Moers. Bericht und Kommentar unserer Zeitung über die Hilfen des Bundes für das Moers-Festival haben politische Reaktionen hervorgerufen. So bezieht Bundestagsabgeordneter Siegmund Ehrmann (SPD) sich auf den Vorschlag der CDU, die Bundesmittel für die Konsolidierung des Moerser Haushalts zu verwenden: "Es geht dabei doch nicht allein um das Festival. Die Kernfrage ist, welche Rolle Moers als Mittelzentrum in der Region zukünftig spielen kann. Moers ist ein sehr guter Schul- und Wirtschaftsstandort und muss sich Urbanität im umfassenden Sinne bewahren, diese gar stärken, um als Ort des Arbeitens und guten Lebens interessant zu bleiben. Deshalb wäre es töricht, Stärken klein zu reden. Zu diesen Standortstärken gehört auch - aber nicht nur - das Moers-Festival.
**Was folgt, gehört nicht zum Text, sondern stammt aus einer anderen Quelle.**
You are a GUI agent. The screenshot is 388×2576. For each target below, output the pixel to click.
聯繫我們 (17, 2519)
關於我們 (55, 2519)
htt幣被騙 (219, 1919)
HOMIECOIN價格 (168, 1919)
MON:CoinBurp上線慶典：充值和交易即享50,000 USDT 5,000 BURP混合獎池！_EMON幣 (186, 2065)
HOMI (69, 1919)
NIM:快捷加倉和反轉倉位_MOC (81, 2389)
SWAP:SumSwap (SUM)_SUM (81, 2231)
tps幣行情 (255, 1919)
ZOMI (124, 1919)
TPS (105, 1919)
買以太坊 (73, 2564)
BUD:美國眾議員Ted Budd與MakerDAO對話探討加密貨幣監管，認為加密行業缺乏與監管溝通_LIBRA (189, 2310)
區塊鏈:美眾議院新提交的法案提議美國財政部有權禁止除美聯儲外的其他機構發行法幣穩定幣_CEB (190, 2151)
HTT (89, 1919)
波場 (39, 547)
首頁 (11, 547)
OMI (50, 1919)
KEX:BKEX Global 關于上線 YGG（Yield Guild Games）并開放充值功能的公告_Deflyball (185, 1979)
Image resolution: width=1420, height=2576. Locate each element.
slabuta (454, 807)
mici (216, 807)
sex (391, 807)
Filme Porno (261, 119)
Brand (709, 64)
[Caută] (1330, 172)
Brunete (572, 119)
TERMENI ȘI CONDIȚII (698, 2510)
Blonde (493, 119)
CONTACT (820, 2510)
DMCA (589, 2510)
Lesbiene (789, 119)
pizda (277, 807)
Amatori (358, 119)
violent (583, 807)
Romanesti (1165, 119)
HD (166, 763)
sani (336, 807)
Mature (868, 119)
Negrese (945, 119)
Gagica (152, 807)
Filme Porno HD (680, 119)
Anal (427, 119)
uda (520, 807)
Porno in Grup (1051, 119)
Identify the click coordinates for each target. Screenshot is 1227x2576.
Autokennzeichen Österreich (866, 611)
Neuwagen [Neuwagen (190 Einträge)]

Andere, auch der Bund sehen das so; deshalb gibt es jetzt sehr gute Bedingungen das Beste daraus zu machen, ohne die finanzpolitische Vernunft an der Gaderobe abzugeben."

Dagegen stellt der Moerser CDU-Fraktionsvorsitzende Ingo Brohl klar, dass seine Stellvertreterin Claudia van Dyck bekannte CDU-Positionen aus dem CDU-Handlungskonzept zur Haushaltssanierung aus dem Jahr 2012 vertreten habe. Darin fordert die CDU, dass der städtische Zuschuss für das Moers-Festival durch andere private oder öffentliche Einnahmen weiter und konsequent sowie schrittweise auf null Euro abgesenkt werden müsse. Mit Grundsatzbeschluss im Jahr 2014 habe sich auch die aktuelle CDU-Fraktion diese Position zu Eigen gemacht, immerhin ein Wert von 10 Punkten Grundsteuer B."